スマホ一つで何でもできる時代に、なぜ先進国の国内で通信格差がこれほど残るのか。答えは、カナダの地理そのものにある。
広すぎる国土が回線を阻む
日本の感覚では、国全体に通信網が張り巡らされているのが普通だ。だが日本の国土は狭く、人口が密集している。一方カナダは、日本の何十倍もの面積に、人口がまばらに散っている。
光ファイバーを引くにも、基地局を建てるにも、距離が長くて人が少ない地域では採算が合わない。一軒の家のために何キロもケーブルを敷く費用は莫大だ。市場原理に任せれば、人の少ない場所は後回しになる。デジタル格差の正体は、技術の問題ではなく、距離と人口密度の問題だ。
衛星という別解
この空白を埋める手段として、衛星インターネットが注目されている。地上のケーブルに頼らず、空から電波を届ける。理屈の上では、どんな僻地でもつながる。実際、これまで取り残されてきた地域に通信をもたらす動きが進んでいる。

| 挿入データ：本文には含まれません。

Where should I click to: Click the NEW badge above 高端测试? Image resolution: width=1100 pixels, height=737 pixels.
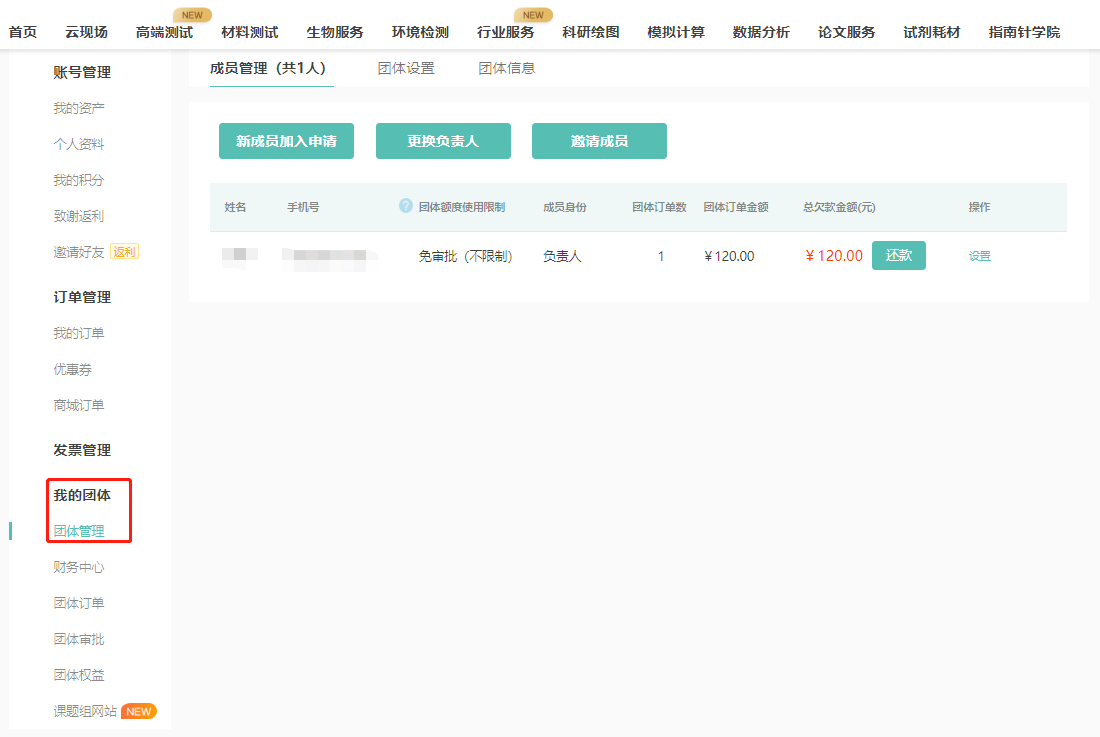[x=192, y=15]
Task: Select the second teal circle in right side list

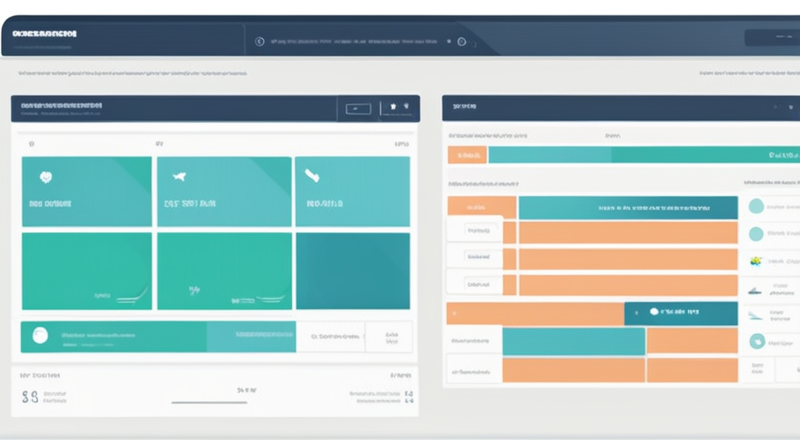Action: click(x=756, y=234)
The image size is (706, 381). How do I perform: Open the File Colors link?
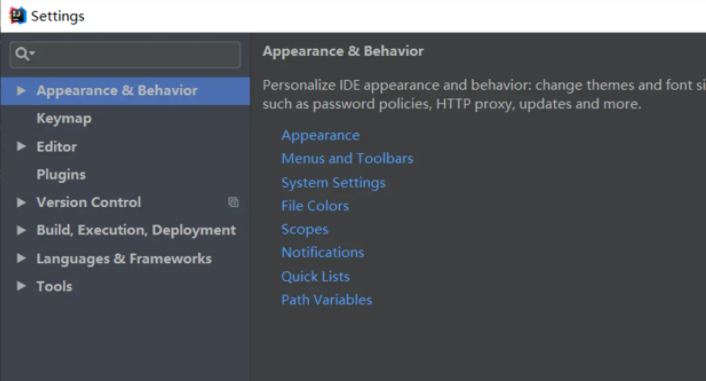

ただし、衛星にもコストや天候の影響などの制約があり、都市部の光回線と同等とはいかない面もある。それでも、地形に縛られない通信手段が、広大な国の格差を埋める鍵になりつつある。
在住者・移住者が知っておくこと
カナダで都市を離れた場所に住むことを考えるなら、通信環境は事前に確認すべき項目だ。「自然豊かな田舎暮らし」に憧れて移ってみたら、リモートワークに耐える回線がなかった——これは実際に起こり得る。物件を探す段階で、その地域でどんなネット手段が使えるかを調べておきたい。
カナダの広さは魅力であると同時に、暮らしの基盤を不均一にする要因でもある。同じ国の中で、都市と農村のデジタル環境がこれほど違うこと。それを知ると、カナダの「広い」という言葉が、ただの褒め言葉ではなく、生活の条件そのものを左右する現実だと分かってくる。